The documents reveal that in 2004 the UK allowed the US to store and target any UK landline numbers of people linked to a suspected person. In 2007 this was expanded to include mobiles, faxes, email and IP addresses. The deal meant that British citizens could be spied on even if they only had a tangential link with a terrorist suspect. US intelligence uses a practice called “contact chaining” – gathering data not just on surveillance target, but that of their friends and their friends, too. There is no evidence that the practice has been discontinued.

The documents, which have been seen by Channel 4 News and The Guardian, confirm for the first time that the American intelligence is able to spy on UK citizens who are not terror suspects. One, a January 2005 draft memo, was split into two different versions: one for sharing with US “five eyes” allies, including Britain, and one for US intelligence eyes only.

The version shared with Britain said the US could spy on British citizens “with the full knowledge and cooperation” of our government, and when it was “in the interests of both nations”.

But the version given to US intelligence staff said it “may be advisable and allowable to target… unilaterally when it is in the best interests of the US and necessary for US national security”. The memo makes clear the results would remain “NOFORN” – not for release even to British intelligence.

Another memo from 2007 sets out in more detail what kind of surveillance the NSA could and could not do.

It shows the NSA was still barred from making any UK citizen a target of surveillance that would look at the content of their communications without getting a warrant.

However, they were “authorised to unmask UK contact identifiers resulting from incidental collection”, “utilise the UK contact identifiers in Sigint development contact chaining analysis” and “retain unminimised UK contact identifiers incidentally collected under this authority within content and metadata stores”.

The document does not say whether the UK Liaison Office, which is operated by GCHQ, discussed this rule change with ministers in London before granting approval, nor who within the intelligence agencies would have been responsible for the decision.

A spokeswoman for the NSA declined to answer questions on whether the draft directive had been implemented and, if so, when.
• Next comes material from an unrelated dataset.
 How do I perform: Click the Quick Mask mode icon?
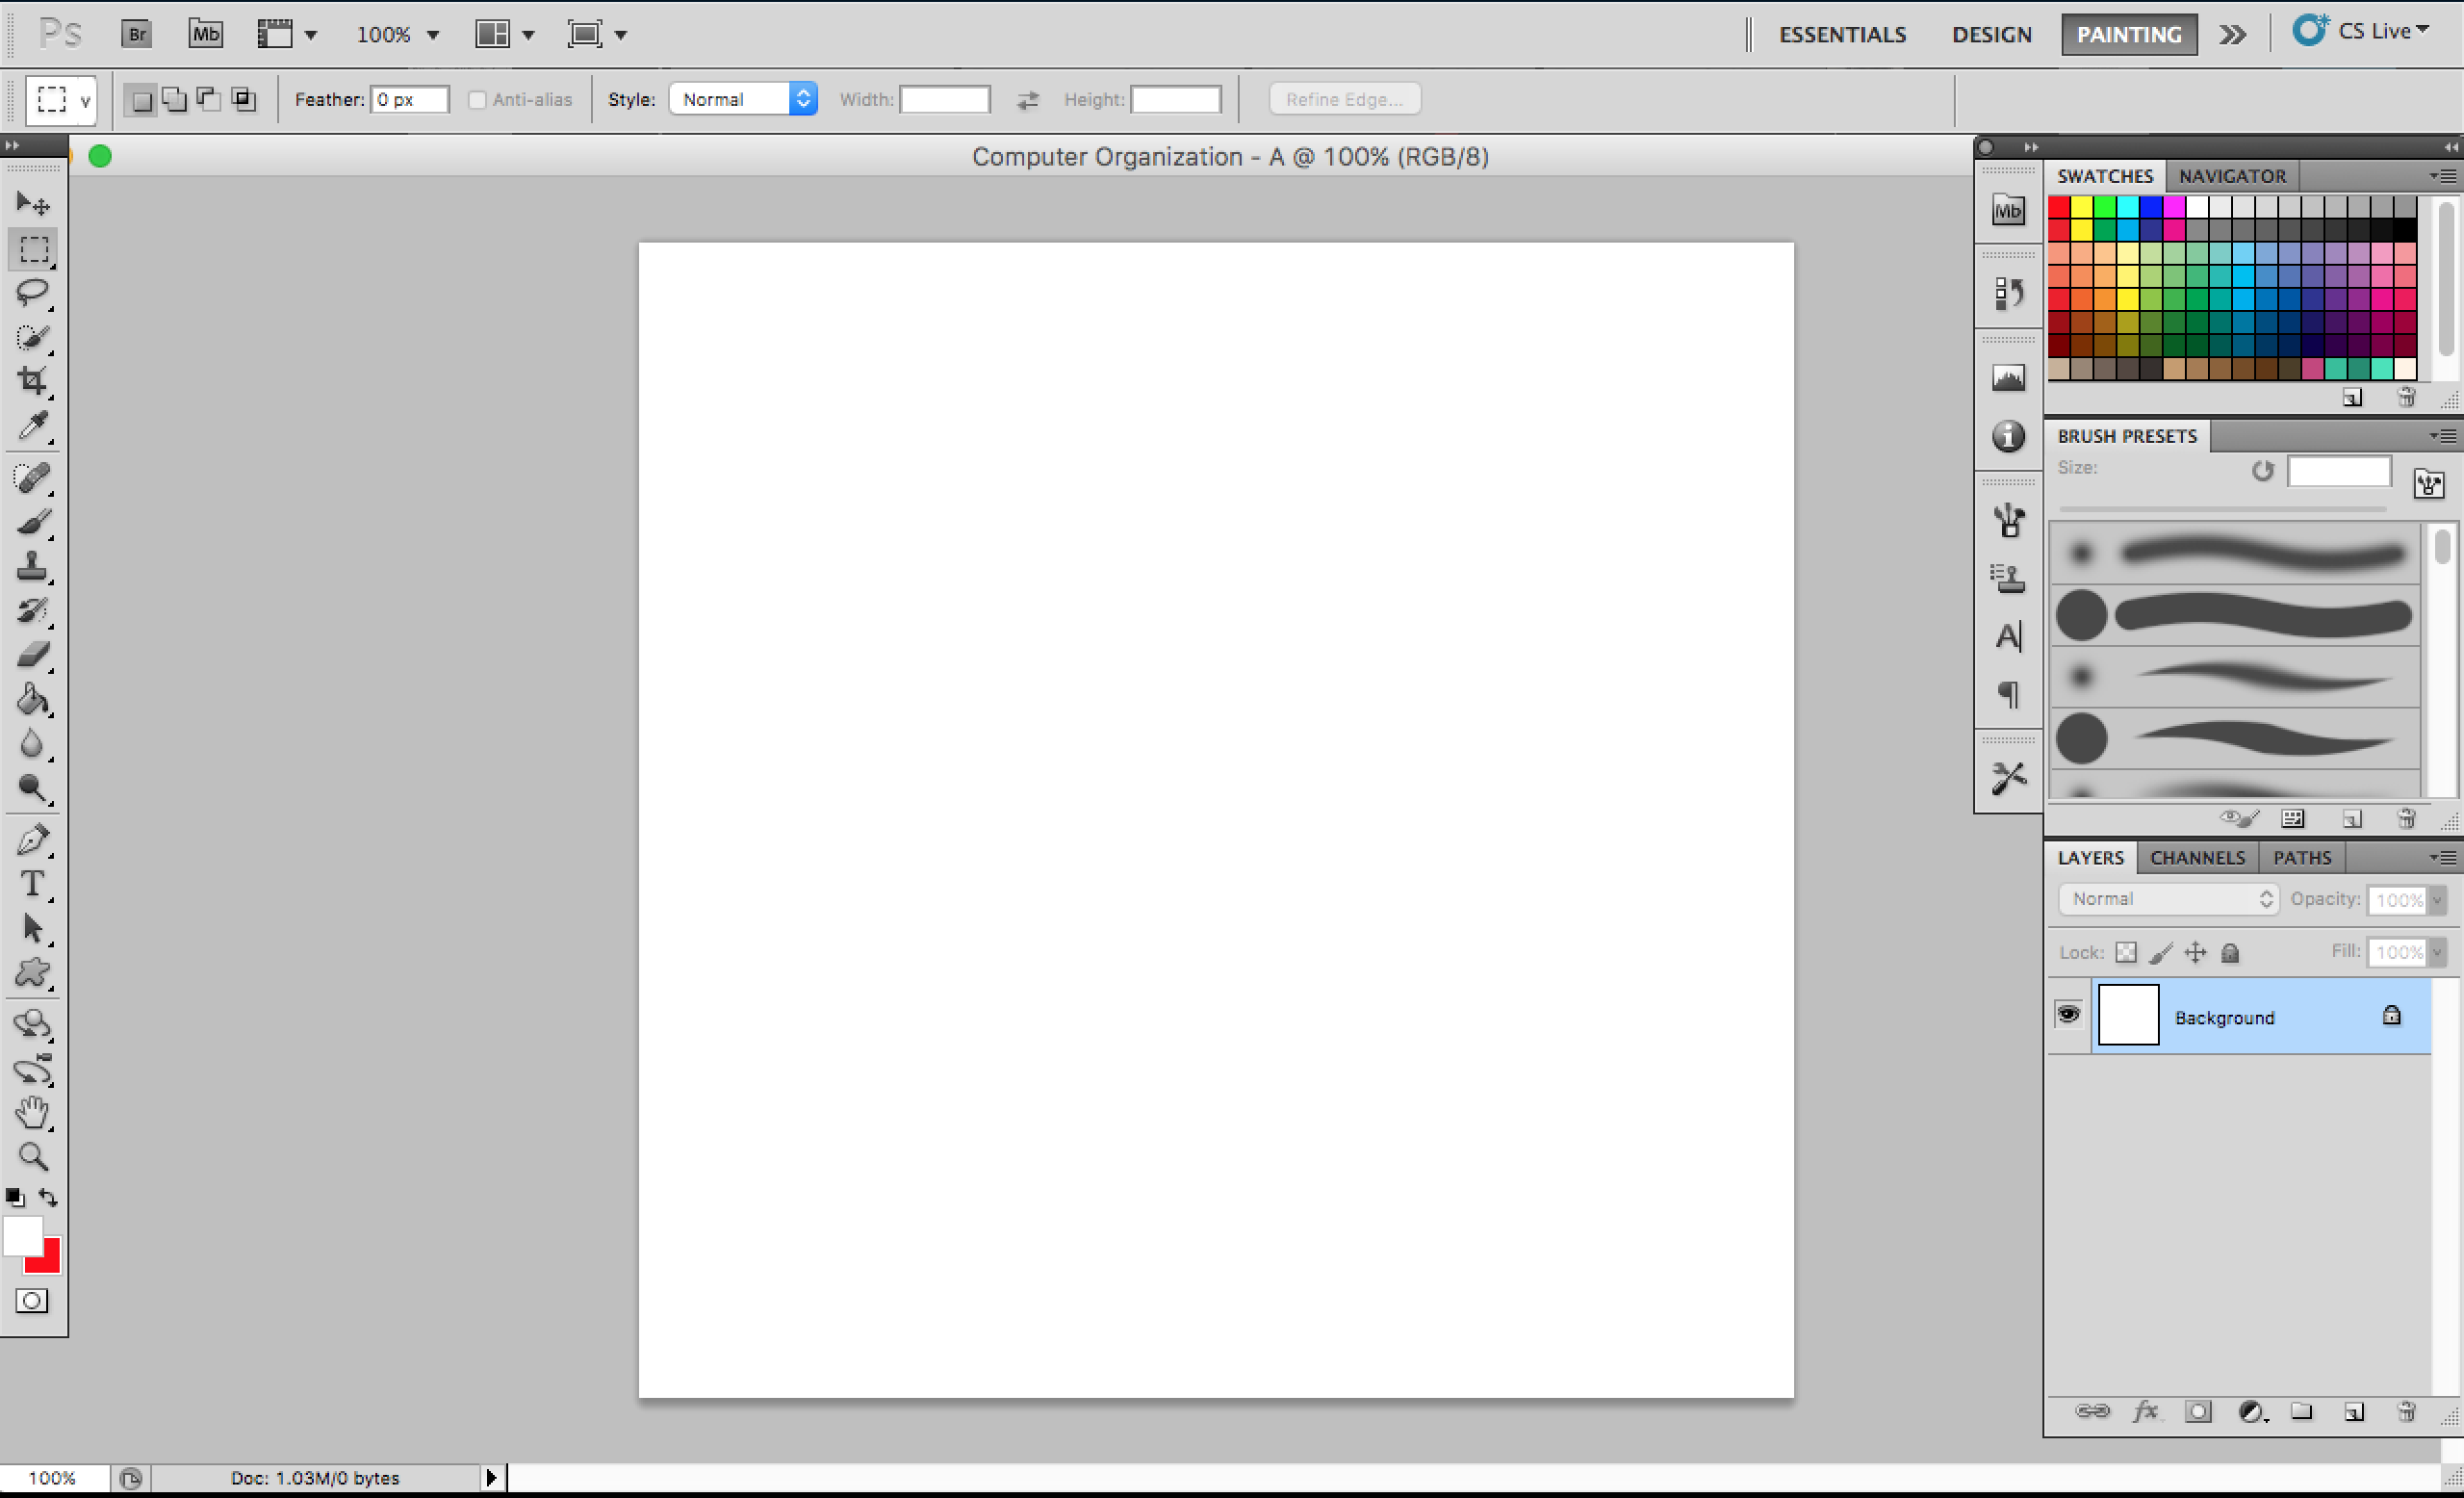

GCHQ also refused to comment.

The British Foreign Secretary in 2005 was Jack Straw, and in 2007 it was Margaret Beckett. When Channel 4 and The Guardian approached both to ask if they knew about or sanctioned a change in policy, they declined to comment.

France, Germany and Spain have all recently summoned their respective US ambassadors to discuss surveillance within their borders, while this month the UK ambassador to Germany was invited to discuss alleged eavesdropping from the UK embassy in Berlin.